WHAT YOU NEED TO DO
Rewrite the listing below with every instance of "Where should I click to" changed to "Which spot should I click to", keeping everything else the same.

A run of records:
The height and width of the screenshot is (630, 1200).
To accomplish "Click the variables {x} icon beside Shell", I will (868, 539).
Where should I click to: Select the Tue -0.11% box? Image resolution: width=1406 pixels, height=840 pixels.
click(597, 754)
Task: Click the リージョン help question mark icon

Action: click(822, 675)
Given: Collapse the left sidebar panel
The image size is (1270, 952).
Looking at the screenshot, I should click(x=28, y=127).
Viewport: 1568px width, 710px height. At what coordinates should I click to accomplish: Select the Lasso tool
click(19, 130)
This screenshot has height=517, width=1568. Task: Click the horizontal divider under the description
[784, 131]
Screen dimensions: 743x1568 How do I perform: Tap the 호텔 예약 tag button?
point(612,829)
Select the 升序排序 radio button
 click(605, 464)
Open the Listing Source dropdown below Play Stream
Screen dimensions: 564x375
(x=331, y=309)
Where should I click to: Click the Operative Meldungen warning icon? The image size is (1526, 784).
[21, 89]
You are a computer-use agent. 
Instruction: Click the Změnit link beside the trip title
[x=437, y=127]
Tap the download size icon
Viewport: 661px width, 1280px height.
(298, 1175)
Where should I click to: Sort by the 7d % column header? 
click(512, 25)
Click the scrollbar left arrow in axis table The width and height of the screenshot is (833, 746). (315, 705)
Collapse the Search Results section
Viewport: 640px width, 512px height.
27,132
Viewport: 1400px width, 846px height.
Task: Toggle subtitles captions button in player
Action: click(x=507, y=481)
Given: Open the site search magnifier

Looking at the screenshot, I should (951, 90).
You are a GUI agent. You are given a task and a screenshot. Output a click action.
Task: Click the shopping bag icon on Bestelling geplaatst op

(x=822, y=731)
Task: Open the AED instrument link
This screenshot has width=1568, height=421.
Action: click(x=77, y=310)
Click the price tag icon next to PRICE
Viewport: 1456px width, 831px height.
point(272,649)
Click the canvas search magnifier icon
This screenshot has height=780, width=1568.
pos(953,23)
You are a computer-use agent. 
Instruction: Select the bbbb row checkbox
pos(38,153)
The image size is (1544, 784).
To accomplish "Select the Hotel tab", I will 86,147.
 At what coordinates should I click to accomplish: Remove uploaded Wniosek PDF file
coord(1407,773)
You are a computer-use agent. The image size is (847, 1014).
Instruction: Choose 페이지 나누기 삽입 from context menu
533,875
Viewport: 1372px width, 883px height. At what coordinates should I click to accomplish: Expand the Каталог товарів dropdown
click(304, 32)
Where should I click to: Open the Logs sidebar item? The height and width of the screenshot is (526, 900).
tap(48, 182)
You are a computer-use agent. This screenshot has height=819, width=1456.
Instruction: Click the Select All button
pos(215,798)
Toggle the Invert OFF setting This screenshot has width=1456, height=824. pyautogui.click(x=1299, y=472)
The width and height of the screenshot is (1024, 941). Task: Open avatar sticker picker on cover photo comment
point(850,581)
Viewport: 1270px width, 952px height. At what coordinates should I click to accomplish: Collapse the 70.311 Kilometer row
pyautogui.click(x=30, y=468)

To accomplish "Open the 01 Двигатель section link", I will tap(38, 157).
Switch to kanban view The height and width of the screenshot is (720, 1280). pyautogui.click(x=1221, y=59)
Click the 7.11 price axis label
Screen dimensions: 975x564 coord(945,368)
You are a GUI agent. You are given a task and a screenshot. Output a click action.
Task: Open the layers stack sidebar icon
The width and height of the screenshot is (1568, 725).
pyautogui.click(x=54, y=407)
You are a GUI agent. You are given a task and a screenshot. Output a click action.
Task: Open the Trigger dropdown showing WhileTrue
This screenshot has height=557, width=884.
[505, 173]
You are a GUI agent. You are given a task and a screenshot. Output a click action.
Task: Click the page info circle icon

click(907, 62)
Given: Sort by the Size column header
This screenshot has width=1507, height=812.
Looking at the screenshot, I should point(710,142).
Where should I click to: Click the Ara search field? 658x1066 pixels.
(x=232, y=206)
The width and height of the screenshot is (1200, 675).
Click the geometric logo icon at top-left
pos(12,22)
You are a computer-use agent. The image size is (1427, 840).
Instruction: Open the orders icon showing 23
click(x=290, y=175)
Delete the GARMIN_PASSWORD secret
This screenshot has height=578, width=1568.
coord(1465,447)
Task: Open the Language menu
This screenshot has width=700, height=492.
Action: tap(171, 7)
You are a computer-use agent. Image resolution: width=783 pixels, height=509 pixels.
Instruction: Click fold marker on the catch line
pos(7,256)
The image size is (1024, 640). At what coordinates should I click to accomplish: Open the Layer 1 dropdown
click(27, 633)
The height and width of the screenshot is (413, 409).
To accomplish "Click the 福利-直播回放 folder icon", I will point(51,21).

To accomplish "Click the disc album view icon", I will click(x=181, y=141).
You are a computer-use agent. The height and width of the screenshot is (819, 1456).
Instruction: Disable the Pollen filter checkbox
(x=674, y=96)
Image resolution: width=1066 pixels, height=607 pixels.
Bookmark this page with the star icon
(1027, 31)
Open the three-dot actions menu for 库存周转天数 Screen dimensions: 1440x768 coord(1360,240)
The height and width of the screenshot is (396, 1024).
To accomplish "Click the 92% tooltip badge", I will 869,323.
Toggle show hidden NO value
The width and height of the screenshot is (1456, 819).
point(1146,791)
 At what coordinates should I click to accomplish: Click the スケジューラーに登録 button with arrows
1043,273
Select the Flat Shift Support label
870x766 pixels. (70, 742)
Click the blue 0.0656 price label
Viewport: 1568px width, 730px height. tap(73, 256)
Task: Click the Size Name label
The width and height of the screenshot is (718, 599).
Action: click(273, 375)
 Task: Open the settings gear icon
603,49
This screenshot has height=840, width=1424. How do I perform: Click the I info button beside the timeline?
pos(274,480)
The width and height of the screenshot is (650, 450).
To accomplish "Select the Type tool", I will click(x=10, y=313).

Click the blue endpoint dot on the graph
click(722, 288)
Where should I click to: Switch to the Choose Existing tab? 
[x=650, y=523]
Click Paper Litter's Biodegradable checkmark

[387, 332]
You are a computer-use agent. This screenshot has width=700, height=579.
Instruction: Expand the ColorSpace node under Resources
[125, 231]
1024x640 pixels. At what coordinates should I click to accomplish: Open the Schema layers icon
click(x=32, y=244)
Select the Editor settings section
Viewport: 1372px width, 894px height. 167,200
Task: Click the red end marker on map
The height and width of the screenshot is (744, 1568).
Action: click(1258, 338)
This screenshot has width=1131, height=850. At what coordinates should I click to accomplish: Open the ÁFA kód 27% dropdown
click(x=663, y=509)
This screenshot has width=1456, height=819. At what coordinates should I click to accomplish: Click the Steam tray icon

SOLUTION TO THIS EXERCISE
The height and width of the screenshot is (630, 1200).
To accomplish "Click the variables {x} icon beside Shell", I will (868, 539).
Which spot should I click to: Select the Tue -0.11% box? Image resolution: width=1406 pixels, height=840 pixels.
click(597, 754)
Task: Click the リージョン help question mark icon

Action: click(822, 675)
Given: Collapse the left sidebar panel
The image size is (1270, 952).
Looking at the screenshot, I should click(x=28, y=127).
Viewport: 1568px width, 710px height. At what coordinates should I click to accomplish: Select the Lasso tool
click(19, 130)
This screenshot has height=517, width=1568. Task: Click the horizontal divider under the description
[784, 131]
Screen dimensions: 743x1568 How do I perform: Tap the 호텔 예약 tag button?
point(612,829)
Select the 升序排序 radio button
 click(605, 464)
Open the Listing Source dropdown below Play Stream
Screen dimensions: 564x375
(x=331, y=309)
Which spot should I click to: Click the Operative Meldungen warning icon? The image size is (1526, 784).
[21, 89]
You are a computer-use agent. 
Instruction: Click the Změnit link beside the trip title
[x=437, y=127]
Tap the download size icon
Viewport: 661px width, 1280px height.
(298, 1175)
Which spot should I click to: Sort by the 7d % column header? 
click(512, 25)
Click the scrollbar left arrow in axis table The width and height of the screenshot is (833, 746). (315, 705)
Collapse the Search Results section
Viewport: 640px width, 512px height.
27,132
Viewport: 1400px width, 846px height.
Task: Toggle subtitles captions button in player
Action: click(x=507, y=481)
Given: Open the site search magnifier

Looking at the screenshot, I should (951, 90).
You are a GUI agent. You are given a task and a screenshot. Output a click action.
Task: Click the shopping bag icon on Bestelling geplaatst op

(x=822, y=731)
Task: Open the AED instrument link
This screenshot has width=1568, height=421.
Action: click(x=77, y=310)
Click the price tag icon next to PRICE
Viewport: 1456px width, 831px height.
point(272,649)
Click the canvas search magnifier icon
This screenshot has height=780, width=1568.
pos(953,23)
You are a computer-use agent. 
Instruction: Select the bbbb row checkbox
pos(38,153)
The image size is (1544, 784).
To accomplish "Select the Hotel tab", I will 86,147.
 At what coordinates should I click to accomplish: Remove uploaded Wniosek PDF file
coord(1407,773)
You are a computer-use agent. The image size is (847, 1014).
Instruction: Choose 페이지 나누기 삽입 from context menu
533,875
Viewport: 1372px width, 883px height. At what coordinates should I click to accomplish: Expand the Каталог товарів dropdown
click(304, 32)
Which spot should I click to: Open the Logs sidebar item? The height and width of the screenshot is (526, 900).
tap(48, 182)
You are a computer-use agent. This screenshot has height=819, width=1456.
Instruction: Click the Select All button
pos(215,798)
Toggle the Invert OFF setting This screenshot has width=1456, height=824. pyautogui.click(x=1299, y=472)
The width and height of the screenshot is (1024, 941). Task: Open avatar sticker picker on cover photo comment
point(850,581)
Viewport: 1270px width, 952px height. At what coordinates should I click to accomplish: Collapse the 70.311 Kilometer row
pyautogui.click(x=30, y=468)

To accomplish "Open the 01 Двигатель section link", I will tap(38, 157).
Switch to kanban view The height and width of the screenshot is (720, 1280). pyautogui.click(x=1221, y=59)
Click the 7.11 price axis label
Screen dimensions: 975x564 coord(945,368)
You are a GUI agent. You are given a task and a screenshot. Output a click action.
Task: Open the layers stack sidebar icon
The width and height of the screenshot is (1568, 725).
pyautogui.click(x=54, y=407)
You are a GUI agent. You are given a task and a screenshot. Output a click action.
Task: Open the Trigger dropdown showing WhileTrue
This screenshot has height=557, width=884.
[505, 173]
You are a GUI agent. You are given a task and a screenshot. Output a click action.
Task: Click the page info circle icon

click(907, 62)
Given: Sort by the Size column header
This screenshot has width=1507, height=812.
Looking at the screenshot, I should point(710,142).
Which spot should I click to: Click the Ara search field? 658x1066 pixels.
(x=232, y=206)
The width and height of the screenshot is (1200, 675).
Click the geometric logo icon at top-left
pos(12,22)
You are a computer-use agent. The image size is (1427, 840).
Instruction: Open the orders icon showing 23
click(x=290, y=175)
Delete the GARMIN_PASSWORD secret
This screenshot has height=578, width=1568.
coord(1465,447)
Task: Open the Language menu
This screenshot has width=700, height=492.
Action: tap(171, 7)
You are a computer-use agent. Image resolution: width=783 pixels, height=509 pixels.
Instruction: Click fold marker on the catch line
pos(7,256)
The image size is (1024, 640). At what coordinates should I click to accomplish: Open the Layer 1 dropdown
click(27, 633)
The height and width of the screenshot is (413, 409).
To accomplish "Click the 福利-直播回放 folder icon", I will point(51,21).

To accomplish "Click the disc album view icon", I will click(x=181, y=141).
You are a computer-use agent. The height and width of the screenshot is (819, 1456).
Instruction: Disable the Pollen filter checkbox
(x=674, y=96)
Image resolution: width=1066 pixels, height=607 pixels.
Bookmark this page with the star icon
(1027, 31)
Open the three-dot actions menu for 库存周转天数 Screen dimensions: 1440x768 coord(1360,240)
The height and width of the screenshot is (396, 1024).
To accomplish "Click the 92% tooltip badge", I will 869,323.
Toggle show hidden NO value
The width and height of the screenshot is (1456, 819).
point(1146,791)
 At what coordinates should I click to accomplish: Click the スケジューラーに登録 button with arrows
1043,273
Select the Flat Shift Support label
870x766 pixels. (70, 742)
Click the blue 0.0656 price label
Viewport: 1568px width, 730px height. tap(73, 256)
Task: Click the Size Name label
The width and height of the screenshot is (718, 599).
Action: click(273, 375)
 Task: Open the settings gear icon
603,49
This screenshot has height=840, width=1424. How do I perform: Click the I info button beside the timeline?
pos(274,480)
The width and height of the screenshot is (650, 450).
To accomplish "Select the Type tool", I will click(x=10, y=313).

Click the blue endpoint dot on the graph
click(722, 288)
Which spot should I click to: Switch to the Choose Existing tab? 
[x=650, y=523]
Click Paper Litter's Biodegradable checkmark

[387, 332]
You are a computer-use agent. This screenshot has width=700, height=579.
Instruction: Expand the ColorSpace node under Resources
[125, 231]
1024x640 pixels. At what coordinates should I click to accomplish: Open the Schema layers icon
click(x=32, y=244)
Select the Editor settings section
Viewport: 1372px width, 894px height. 167,200
Task: Click the red end marker on map
The height and width of the screenshot is (744, 1568).
Action: click(1258, 338)
This screenshot has width=1131, height=850. At what coordinates should I click to accomplish: Open the ÁFA kód 27% dropdown
click(x=663, y=509)
This screenshot has width=1456, height=819. At what coordinates should I click to accomplish: Click the Steam tray icon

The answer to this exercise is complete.